100百万円 * 5 + 10百万円 * 10 + 5百万円 * 40 + 3百万円 * 40 = 920百万円

で、9億2000万円となる。従って5人の貧困者に配分される金額はその1%である920万円となる。しかしこの負担が寄付金によって減るとするとこの金額は減る。仮に1億円稼ぐ人が寄付をして納めるべき税金がなくなってしまうとすると、貧困者に配分される金額が100万円減ってしまう。ということはその寄付が所得の再配分に対し効果のあるものでない限り、そのぶん所得の再配分の効果が減る。政府の役割としては今後所得の再配分が重要になってくるので、これはよろしくない。また上記のような所得の再配分という観点だけでなく、政策による効果の享受という観点からもおかしい。この村は戦国時代くらいの村だったとする。これまでこの村では警備を行っていなかった。しかし最近盗賊団が発生し、治安が悪化していたとしよう。そこで村人の多数決を行い、警備員を雇うことにした。その費用は村人に課される税でまかなうことになった。このとき寄付税金が減ると減った分だけ、フリーライドが生じる。警備員雇用による治安向上というサービス効用は村人全員が享受するのに、寄付によってその負担が減るからだ。政府国防警察などを行っている。高額所得者もそうしたサービスを享受し、そうしたサービスで実現されている経済環境で高額所得を得ているのだから、そのサービス恩恵をほかの人よりも多く享受している。だから所得に応じて対価、つまり税金を支払うべきである。それを寄付で減ることになったら、その分だけフリーライドが生じる。従って所得の再配分の観点のみならず、サービスの享受という観点からも寄付金控除はよくない。

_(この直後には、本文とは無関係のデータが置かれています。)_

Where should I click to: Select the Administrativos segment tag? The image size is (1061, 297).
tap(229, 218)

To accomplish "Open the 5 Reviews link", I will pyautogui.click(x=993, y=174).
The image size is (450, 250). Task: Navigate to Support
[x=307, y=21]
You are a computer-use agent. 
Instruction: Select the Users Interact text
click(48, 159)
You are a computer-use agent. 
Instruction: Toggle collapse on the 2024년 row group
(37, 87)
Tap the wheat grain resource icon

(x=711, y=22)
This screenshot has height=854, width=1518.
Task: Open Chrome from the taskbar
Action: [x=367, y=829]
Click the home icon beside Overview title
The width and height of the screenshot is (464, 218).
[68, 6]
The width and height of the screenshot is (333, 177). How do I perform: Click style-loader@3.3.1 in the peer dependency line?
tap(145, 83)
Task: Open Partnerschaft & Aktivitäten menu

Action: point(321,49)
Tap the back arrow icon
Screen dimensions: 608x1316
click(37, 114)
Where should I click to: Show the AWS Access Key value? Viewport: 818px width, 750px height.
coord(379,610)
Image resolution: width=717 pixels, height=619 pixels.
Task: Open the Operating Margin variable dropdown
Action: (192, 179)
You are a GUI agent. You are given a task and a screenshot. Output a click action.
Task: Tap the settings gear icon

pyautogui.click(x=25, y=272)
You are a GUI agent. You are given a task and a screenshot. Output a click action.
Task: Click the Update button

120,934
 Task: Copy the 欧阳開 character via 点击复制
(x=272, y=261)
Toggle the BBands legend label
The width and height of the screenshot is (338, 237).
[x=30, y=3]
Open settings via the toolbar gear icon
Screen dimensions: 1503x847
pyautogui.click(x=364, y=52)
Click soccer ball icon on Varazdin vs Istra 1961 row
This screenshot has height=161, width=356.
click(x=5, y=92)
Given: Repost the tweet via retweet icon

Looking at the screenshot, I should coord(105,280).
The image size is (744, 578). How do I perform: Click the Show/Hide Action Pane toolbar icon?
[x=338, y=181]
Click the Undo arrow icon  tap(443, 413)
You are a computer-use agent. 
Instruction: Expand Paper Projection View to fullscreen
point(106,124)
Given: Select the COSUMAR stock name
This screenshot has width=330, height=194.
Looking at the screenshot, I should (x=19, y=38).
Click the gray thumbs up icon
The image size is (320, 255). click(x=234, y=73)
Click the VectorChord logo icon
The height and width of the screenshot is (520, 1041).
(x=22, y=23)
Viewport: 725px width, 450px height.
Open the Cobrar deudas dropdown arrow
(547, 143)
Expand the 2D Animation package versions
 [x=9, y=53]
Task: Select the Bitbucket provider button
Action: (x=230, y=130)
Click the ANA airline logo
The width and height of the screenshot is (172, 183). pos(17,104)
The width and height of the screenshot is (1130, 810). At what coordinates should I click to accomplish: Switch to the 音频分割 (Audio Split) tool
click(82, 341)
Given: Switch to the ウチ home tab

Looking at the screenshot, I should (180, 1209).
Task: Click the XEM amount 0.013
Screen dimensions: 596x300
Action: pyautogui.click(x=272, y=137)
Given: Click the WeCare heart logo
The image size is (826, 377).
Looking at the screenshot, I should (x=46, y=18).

仮に選択納税制度を実現する手段として寄付金控除を認めるとしても、政策の選択なのだから寄付金控除を認める寄付先は必然的に「お役所の息がかかっているところ」になる。

百歩譲って選択納税制度として寄付金控除を利用するとし、かつ寄付先に「お役所の息がかかっているところ」以外に認めるとしても、寄付金控除を安易に認めたらそれこそ武富士のような市民感情にあわない租税回避を引き起こす。広範囲な寄付先を認める場合でも寄付金控除は厳しくなる。

寄付したら税金減るほうがおかしいし、仮に一万歩譲って寄付金控除を認めるとしても寄付先は「お役所の息がかかっているところ」に限定されるか寄付金控除の条件が厳しくなる。